[Do this] Can you print, unchanged, the lines of the material from the line with "Given: Expand the クリックポスト dropdown" through the line with "click(1015, 769)", including both of those lines?

Data for locating words and elements

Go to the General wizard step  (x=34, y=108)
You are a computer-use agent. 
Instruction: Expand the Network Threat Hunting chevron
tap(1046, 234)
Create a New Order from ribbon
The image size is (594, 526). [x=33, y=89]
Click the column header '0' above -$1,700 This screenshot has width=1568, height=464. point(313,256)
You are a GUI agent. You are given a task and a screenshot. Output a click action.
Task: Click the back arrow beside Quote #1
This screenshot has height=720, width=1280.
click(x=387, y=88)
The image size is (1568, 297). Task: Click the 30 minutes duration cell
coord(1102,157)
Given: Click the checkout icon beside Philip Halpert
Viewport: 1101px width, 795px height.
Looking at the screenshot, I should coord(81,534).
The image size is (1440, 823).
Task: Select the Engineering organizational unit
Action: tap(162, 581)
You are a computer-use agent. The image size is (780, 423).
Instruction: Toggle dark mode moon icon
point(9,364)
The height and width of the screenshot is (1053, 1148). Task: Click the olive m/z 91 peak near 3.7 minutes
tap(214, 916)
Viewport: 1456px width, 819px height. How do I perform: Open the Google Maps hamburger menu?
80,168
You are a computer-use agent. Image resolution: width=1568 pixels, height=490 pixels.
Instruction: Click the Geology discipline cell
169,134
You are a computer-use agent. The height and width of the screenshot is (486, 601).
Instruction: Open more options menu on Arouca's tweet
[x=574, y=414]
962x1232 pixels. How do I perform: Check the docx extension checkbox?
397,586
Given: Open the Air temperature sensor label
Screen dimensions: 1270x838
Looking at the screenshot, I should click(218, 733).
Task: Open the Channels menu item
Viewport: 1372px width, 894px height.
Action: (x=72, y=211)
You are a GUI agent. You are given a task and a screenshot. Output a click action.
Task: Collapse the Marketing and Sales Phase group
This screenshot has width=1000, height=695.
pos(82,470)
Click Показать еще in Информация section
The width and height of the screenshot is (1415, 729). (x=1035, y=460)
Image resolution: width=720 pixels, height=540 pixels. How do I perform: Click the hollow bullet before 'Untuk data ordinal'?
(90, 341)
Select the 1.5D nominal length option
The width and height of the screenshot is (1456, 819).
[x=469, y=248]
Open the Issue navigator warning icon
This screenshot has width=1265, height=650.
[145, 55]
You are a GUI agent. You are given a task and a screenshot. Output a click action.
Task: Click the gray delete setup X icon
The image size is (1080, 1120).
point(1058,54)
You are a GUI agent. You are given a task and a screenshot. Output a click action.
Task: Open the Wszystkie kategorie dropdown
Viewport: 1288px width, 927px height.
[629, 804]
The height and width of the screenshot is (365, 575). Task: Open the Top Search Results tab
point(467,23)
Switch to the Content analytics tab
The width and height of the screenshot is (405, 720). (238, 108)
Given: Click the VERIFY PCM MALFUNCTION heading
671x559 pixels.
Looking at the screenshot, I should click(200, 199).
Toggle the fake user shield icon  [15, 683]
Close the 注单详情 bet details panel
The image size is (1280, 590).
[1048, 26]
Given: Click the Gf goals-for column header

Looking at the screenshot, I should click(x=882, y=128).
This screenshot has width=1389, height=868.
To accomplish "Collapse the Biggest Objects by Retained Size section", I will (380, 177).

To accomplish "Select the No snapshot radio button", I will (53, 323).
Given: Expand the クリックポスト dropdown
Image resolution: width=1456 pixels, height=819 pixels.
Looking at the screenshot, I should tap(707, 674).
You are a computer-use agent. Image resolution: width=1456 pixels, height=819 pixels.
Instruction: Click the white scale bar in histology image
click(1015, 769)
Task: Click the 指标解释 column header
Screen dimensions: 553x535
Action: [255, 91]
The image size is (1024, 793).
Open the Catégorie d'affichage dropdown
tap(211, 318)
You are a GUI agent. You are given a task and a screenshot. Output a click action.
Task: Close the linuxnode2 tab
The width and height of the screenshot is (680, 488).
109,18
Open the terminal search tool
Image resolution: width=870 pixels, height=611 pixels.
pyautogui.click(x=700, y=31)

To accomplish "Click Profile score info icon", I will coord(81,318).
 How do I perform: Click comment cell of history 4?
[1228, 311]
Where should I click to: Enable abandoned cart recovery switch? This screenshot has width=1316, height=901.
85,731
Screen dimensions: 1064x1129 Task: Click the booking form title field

[Output for this task]
Given: Expand the クリックポスト dropdown
Image resolution: width=1456 pixels, height=819 pixels.
Looking at the screenshot, I should tap(707, 674).
You are a computer-use agent. Image resolution: width=1456 pixels, height=819 pixels.
Instruction: Click the white scale bar in histology image
click(1015, 769)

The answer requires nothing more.